Começou com os tradicionais fogos de artifício (foto), mas o ano de 2015 vai embora deixando no planeta uma sensação de fracasso. O projeto liberal que emergiu no final da Guerra Fria, com a proposta de um mundo mais integrado e aberto, sempre parecia resistir às intempéries. Agora parece fazer água, como escreve Ross Douthat no New York Times. Terrorismo, crise econômica, protecionismo, ascensão do populismo, polarização política – tudo isso contribui para deixar o ar mais carregado. Não há como deixar de sentir os ventos de uma era menos auspiciosa.
A situação brasileira é patética. Vivemos um momento único, uma confluência de crises econômica e política sem paralelo, sintetizadas na evolução do processo de impeachment contra a presidente Dilma Rousseff.Como já escrevi, há uma transformação no país equivalente às que sucederam a crise de 1929 ou a crise do petróleo nos anos 1970. O resultado ainda não está claro, mas a direção é inequívoca – um empobrecimento brutal de todos nós. Claramente, o país não encontrou liderança à altura do desafio.
Não é um acaso que o processo de impeachment tenha sido motivado pelo descalabro fiscal. O primeiro dever de um governo é zelar pela riqueza da nação. Se a Lei da Responsabilidade FIscal justifica a saída da presidente da República, caberá às instituições decidir. O que está fora de questão é o descaso com que o governo tem tratado as contas públicas. Não há sinal mais eloquente disso do que a tragicomédia montada em torno do ajuste fiscal, que transformou, em um ano, um superávit de R$ 66 bilhões (1,2% do PIB) num déficit de R$ 120 bilhões (2,1%).

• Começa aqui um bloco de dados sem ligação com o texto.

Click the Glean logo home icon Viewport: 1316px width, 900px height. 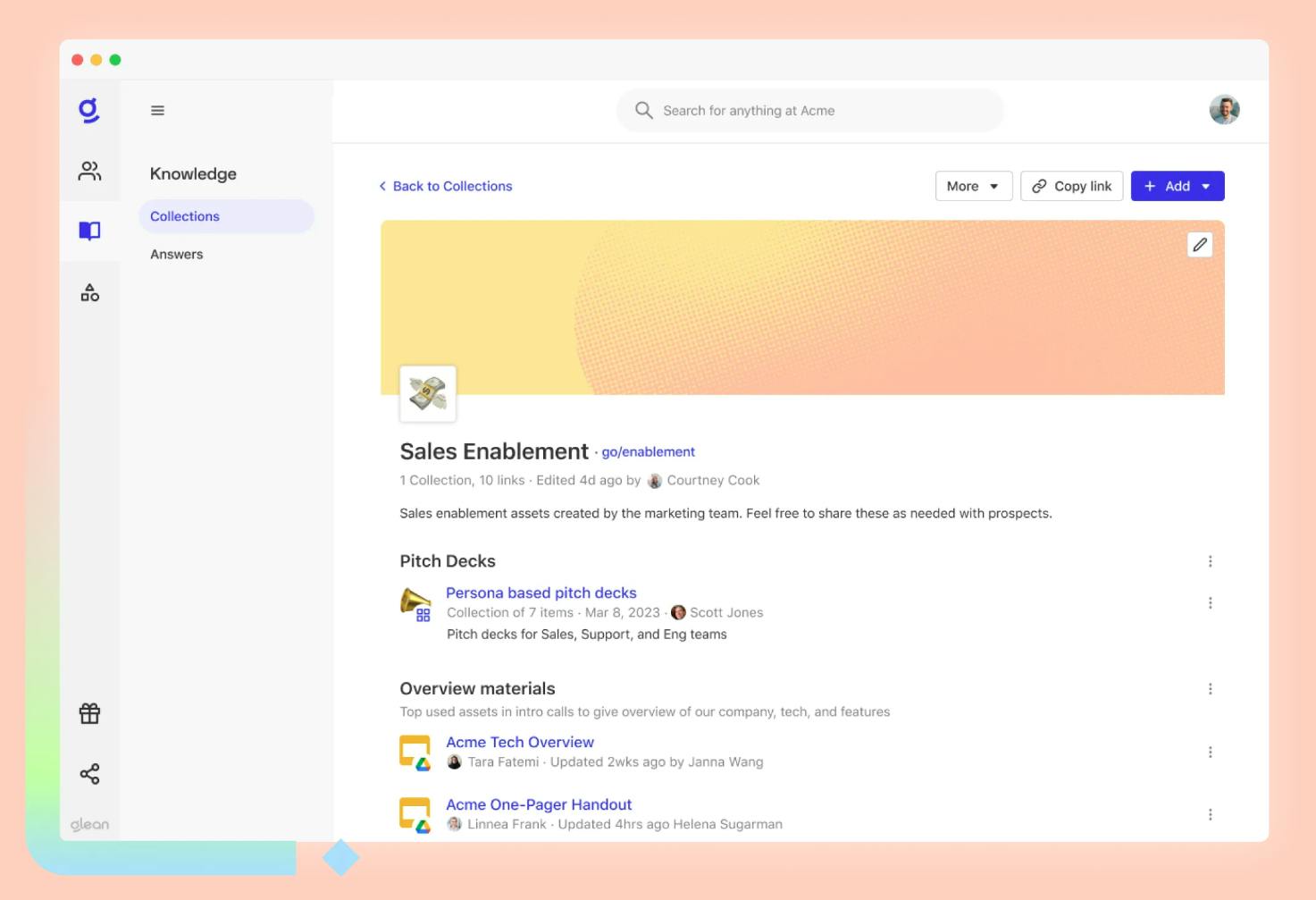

O caso brasileiro é apenas um entre tantos outros países emergentes que enfrentarão doravante um caminho mais duro para crescer. China, Rússia, Turquia, África do Sul e dezenas de outras nações estão, como nós, diante de um impasse. A abundância de capital que sustentava os investimentos e a alta nos preços das matérias-primas ficou no passado. Sem saltos de produtividade, será impossível manter o nível de vida da população. Você ainda encontrará nos jornais anúncios das Casas Bahia vendendo o último modelo de iPhone. Difícil será achar quem compre.
O projeto de fronteiras mais abertas e maior integração comercial no mundo também sofreu um revés com a crise da Grécia, afundada em dívidas impagáveis, e o quase colapso do euro. O resultado do desaparecimento de R$ 14 trilhões de dólares de riqueza no planeta na crise de 2008 foi um recrudescimento dos sentimentos protecionistas e nacionalistas em toda parte.
A crise dos refugiados tomou conta da Europa e fortaleceu o discurso de populistas como o húngaro Viktor Orbán e a francesa Marine Le Pen. Mesmo nos Estados Unidos, Donald Trump lidera as pesquisas para as primárias republicanas com seu discurso anti-imigração. Num cenário polarizado, socialistas como o britânico Jeremy Corbyn ou o americano Bernie Sanders ganham um espaço jamais visto no Ocidente desde o fim da União Soviética.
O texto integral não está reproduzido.